[Directions]: Please return every record exactly, with no pictures included.

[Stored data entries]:
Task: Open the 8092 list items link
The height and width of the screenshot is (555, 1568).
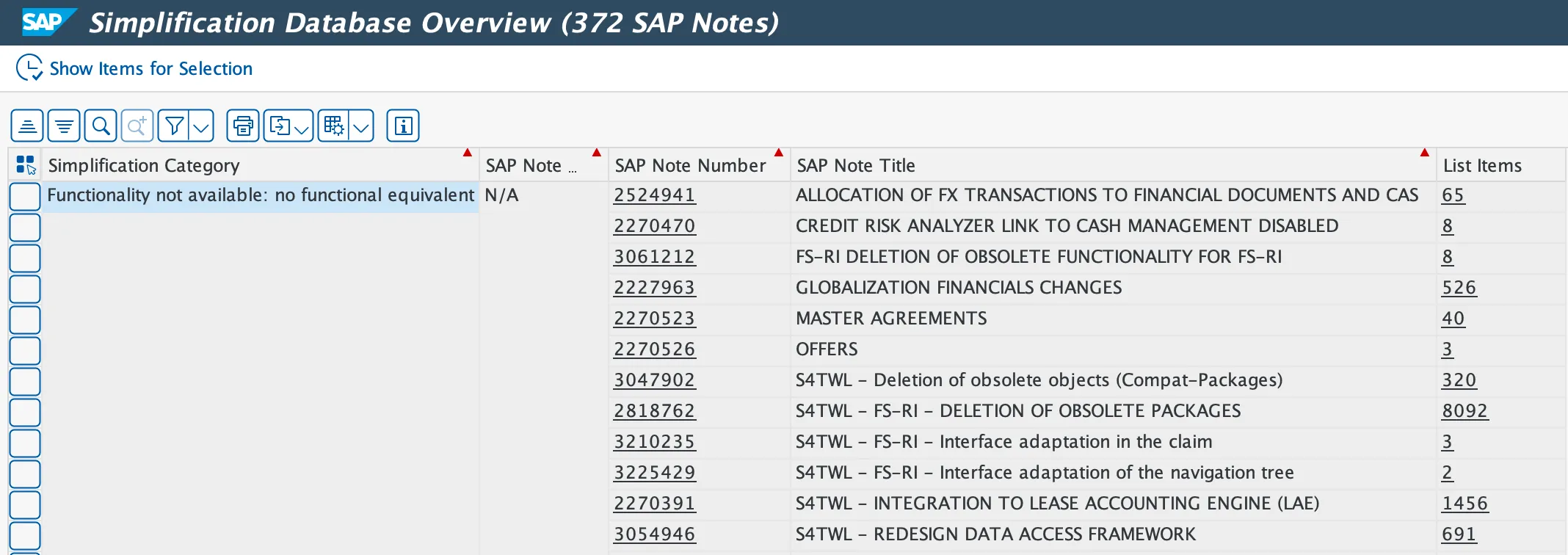Action: tap(1464, 411)
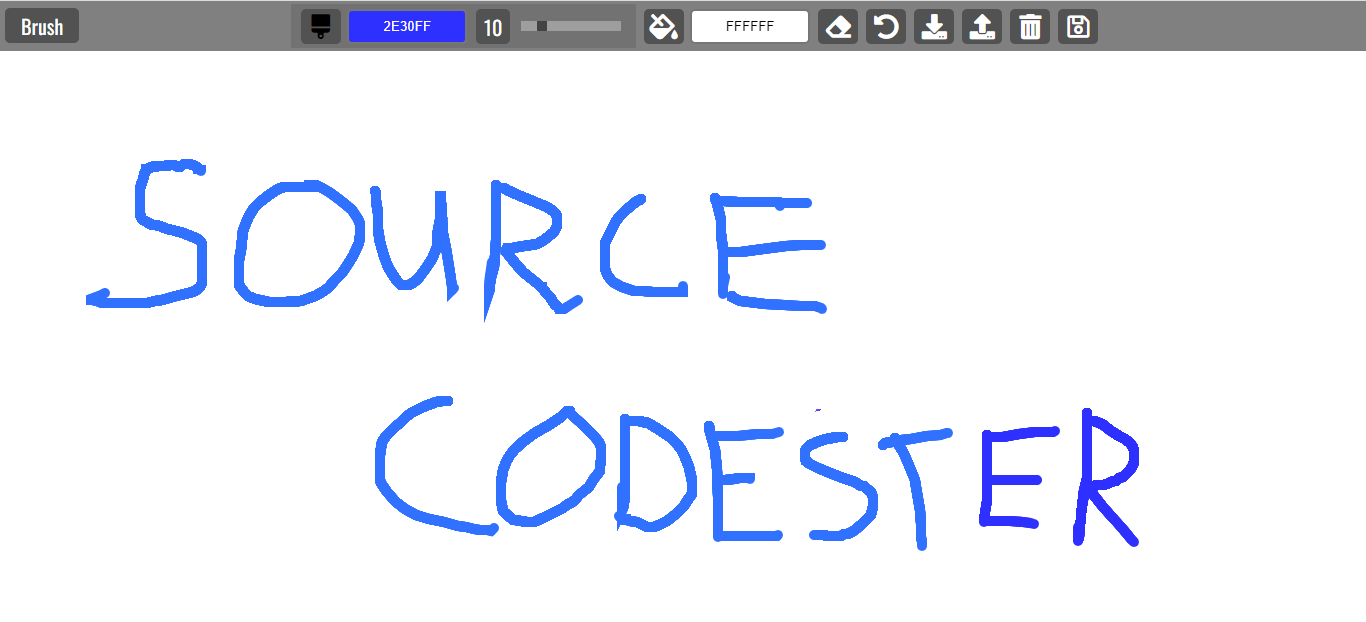The height and width of the screenshot is (622, 1366).
Task: Click the brush size value showing 10
Action: click(x=493, y=26)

[Response box]:
Task: Open the 8092 list items link
The height and width of the screenshot is (555, 1568).
Action: tap(1464, 411)
The height and width of the screenshot is (622, 1366).
Task: Click the brush size value showing 10
Action: click(x=493, y=26)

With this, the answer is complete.